Attention!
Cette vidéo contient des scènes au contenu graphique qui pourraient choquer, et est réservée à un auditoire averti.
Description
Pas beaucoup d’eau et des rations parfois douteuses… la guerre c’est aussi la privation.
Yvan Paquin
Enfant, Monsieur Paquin perd sa mère. Son père, un tavernier se remarie, mais sans succès. Le jeune Yvan se retrouve donc pensionnaire. Pendant son séjour de douze ans en pension, il devient orphelin à l’âge de seize ans.

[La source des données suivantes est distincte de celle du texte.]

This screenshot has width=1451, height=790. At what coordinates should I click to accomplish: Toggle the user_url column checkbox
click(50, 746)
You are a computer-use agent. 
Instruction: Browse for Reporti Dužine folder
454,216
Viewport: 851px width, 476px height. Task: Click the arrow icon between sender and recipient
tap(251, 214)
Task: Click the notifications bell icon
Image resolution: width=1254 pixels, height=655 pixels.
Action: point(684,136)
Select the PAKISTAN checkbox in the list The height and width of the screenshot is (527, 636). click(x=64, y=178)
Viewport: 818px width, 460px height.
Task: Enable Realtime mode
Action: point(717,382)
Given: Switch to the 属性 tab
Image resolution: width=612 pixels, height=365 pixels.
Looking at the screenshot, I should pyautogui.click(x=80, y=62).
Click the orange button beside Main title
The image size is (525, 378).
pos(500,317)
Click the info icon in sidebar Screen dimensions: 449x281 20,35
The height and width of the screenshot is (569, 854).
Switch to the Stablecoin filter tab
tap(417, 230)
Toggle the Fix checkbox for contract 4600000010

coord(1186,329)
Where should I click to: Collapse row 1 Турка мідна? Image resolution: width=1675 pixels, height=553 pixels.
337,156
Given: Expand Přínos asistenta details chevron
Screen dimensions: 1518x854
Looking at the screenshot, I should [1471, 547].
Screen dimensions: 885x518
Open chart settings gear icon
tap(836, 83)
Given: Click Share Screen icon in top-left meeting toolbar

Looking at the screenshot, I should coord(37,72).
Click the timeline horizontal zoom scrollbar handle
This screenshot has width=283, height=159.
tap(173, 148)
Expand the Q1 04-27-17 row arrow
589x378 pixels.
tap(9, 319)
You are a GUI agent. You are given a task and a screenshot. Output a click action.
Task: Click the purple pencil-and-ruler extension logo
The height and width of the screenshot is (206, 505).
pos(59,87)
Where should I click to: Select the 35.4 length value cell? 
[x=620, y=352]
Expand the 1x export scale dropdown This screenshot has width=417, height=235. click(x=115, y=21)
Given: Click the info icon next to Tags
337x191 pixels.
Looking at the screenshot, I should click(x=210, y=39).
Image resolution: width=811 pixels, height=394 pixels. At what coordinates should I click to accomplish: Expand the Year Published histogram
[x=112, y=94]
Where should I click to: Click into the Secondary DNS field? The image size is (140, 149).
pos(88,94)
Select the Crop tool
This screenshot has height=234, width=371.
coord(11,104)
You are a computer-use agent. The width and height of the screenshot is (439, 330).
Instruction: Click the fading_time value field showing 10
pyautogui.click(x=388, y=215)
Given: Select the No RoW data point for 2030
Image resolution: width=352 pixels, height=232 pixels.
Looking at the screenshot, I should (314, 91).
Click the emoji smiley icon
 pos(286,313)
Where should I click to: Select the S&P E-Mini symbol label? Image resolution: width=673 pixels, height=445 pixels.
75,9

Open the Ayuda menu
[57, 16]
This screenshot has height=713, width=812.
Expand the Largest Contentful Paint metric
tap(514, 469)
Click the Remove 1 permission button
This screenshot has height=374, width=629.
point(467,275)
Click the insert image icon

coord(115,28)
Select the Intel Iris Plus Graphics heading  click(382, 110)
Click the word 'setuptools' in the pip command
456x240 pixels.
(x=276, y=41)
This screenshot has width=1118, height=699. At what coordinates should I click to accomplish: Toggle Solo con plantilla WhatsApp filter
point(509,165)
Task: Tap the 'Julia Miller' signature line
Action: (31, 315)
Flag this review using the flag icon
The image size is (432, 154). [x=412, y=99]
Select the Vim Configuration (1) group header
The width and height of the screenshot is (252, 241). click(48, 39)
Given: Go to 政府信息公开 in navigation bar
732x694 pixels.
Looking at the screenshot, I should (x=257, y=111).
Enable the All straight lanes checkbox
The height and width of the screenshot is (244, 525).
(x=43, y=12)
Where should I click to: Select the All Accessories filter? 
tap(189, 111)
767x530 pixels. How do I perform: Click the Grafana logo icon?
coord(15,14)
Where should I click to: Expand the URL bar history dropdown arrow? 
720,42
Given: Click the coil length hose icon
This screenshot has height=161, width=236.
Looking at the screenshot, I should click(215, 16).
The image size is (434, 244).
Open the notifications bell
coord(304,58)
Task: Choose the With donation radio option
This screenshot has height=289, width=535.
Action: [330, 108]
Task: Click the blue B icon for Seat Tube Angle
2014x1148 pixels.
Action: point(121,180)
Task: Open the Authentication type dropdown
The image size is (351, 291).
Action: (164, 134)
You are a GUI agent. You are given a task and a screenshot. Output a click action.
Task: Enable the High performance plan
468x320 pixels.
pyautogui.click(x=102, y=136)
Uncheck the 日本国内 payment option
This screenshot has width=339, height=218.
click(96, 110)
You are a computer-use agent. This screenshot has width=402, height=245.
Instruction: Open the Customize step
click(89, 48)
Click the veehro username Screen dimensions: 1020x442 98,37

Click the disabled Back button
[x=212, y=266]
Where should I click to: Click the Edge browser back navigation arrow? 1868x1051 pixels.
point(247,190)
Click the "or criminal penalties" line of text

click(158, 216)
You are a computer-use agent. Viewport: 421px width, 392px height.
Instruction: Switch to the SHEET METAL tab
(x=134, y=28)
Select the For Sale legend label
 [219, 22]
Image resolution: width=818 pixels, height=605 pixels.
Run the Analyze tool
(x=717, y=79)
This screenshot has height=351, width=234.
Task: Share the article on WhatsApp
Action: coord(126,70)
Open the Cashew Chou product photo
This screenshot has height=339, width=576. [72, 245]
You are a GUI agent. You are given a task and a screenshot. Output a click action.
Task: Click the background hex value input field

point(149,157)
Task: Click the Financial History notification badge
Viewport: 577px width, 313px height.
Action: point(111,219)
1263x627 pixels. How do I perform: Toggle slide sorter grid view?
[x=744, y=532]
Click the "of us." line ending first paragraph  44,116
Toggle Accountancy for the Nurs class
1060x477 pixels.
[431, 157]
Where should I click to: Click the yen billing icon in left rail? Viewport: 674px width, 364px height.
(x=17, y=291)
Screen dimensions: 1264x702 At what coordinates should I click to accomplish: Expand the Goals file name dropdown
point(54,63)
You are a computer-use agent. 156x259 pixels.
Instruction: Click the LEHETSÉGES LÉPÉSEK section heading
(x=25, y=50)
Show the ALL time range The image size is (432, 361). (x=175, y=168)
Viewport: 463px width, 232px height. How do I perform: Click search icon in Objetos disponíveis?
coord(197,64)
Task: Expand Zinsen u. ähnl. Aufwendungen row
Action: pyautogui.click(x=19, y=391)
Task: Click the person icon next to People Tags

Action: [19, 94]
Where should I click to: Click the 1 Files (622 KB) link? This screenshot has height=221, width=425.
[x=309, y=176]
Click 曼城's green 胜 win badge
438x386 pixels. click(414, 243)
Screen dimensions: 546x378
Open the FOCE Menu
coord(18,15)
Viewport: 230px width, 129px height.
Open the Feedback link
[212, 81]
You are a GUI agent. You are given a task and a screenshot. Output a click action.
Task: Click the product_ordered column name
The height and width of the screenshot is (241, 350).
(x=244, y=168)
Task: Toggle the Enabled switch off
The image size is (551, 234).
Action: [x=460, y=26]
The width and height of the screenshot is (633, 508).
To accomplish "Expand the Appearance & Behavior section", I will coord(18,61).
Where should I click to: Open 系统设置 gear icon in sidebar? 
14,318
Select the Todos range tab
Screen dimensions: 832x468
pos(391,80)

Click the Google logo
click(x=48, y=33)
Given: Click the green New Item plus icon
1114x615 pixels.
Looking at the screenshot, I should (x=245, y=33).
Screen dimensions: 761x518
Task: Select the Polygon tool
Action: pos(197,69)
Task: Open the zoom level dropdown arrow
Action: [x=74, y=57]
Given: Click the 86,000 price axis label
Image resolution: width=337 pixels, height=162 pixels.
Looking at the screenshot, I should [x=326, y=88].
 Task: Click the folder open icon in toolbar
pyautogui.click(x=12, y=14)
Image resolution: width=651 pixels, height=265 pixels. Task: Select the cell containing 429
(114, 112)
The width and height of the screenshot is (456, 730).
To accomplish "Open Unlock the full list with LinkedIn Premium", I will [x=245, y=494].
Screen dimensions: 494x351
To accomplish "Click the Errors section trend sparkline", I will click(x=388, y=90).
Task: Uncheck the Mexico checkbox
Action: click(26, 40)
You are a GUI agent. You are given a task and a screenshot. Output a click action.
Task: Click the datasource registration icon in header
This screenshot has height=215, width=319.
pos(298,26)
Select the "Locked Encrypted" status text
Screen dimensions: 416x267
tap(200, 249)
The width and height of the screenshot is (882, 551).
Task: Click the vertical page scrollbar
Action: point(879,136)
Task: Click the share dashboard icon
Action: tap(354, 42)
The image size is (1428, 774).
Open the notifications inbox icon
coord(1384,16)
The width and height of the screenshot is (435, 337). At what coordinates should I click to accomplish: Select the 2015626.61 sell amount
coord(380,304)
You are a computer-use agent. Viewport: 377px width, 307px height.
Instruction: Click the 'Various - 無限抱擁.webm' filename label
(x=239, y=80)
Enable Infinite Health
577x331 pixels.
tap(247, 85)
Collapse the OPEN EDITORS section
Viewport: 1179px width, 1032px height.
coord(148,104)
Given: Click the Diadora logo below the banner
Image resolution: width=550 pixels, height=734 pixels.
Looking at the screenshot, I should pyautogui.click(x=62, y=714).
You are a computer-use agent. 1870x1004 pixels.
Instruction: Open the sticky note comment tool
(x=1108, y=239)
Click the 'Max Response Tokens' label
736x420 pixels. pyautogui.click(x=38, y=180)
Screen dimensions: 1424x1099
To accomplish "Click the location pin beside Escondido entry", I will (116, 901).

Possédant ce qu’on appelait à l’époque une 11e scientifique, il quitte l’école en 1949. Il se rend compte qu’il est un peu délinquant et, voulant se redresser, il joint l’aviation. Malheureusement, il ne s’entend pas avec ses collègues de travail Franco-Ontariens et il quitte l’aviation pour s’enrôler avec le Royal 22e Régiment. C’est avec ce régiment qu’il se retrouve sur le front coréen en 1951-52. C’est là, à la cote 166, qu’il subit sa blessure de guerre, mais il retourne au front avant de quitter la Corée. Plus tard, plus avancé en grade, il se retrouve à Chypre, au sein de la Force des Nations Unies chargée du Maintien de la Paix à Chypre (UNFICYP) et y commande des hommes. Il est aussi affecté en Allemagne quelques années et termine sa carrière avec le grade d’adjudant.
Transcription
On avait le droit à une goutte… une gourde d’eau par jour là-bas… faire notre manger pis se faire la barbe. On n’était pas gâté pour ça. On se lavait une fois à tous les mois et demi je pense, quand on était en Corée. Parce que les véhicules pouvaient pas nous déménager. Pouvait pas aller aux douches… écoutez bien là, ça shellait, les bombes tombaient partout fait qu’on… quand on allait en rest… récupérer là, on se baign… on prenait notre douche.Les rations, tu pouvais pas avoir un menu élaboré comme on a chez nous. Vous savez, quand vous mangez du poulet en conserve là, pis de la salade de fruits là, pis des hamburgers patties en sauce brune là, continuellement là, un moment donné vous en sautez un repas, des fois deux… vous voulez pas manger ça.Pis, vous savez c’était des rations… J’ai mangé des rations britanniques moi qu’on leur avait envoyé avant la guerre de 39-45. On était rendu en 51-52. Ça nous revenait en ration. C’était pas trop, trop frais hein, le goût de la viande dans la boîte en can quinze ans plus tard, c’était pas trop, trop bon.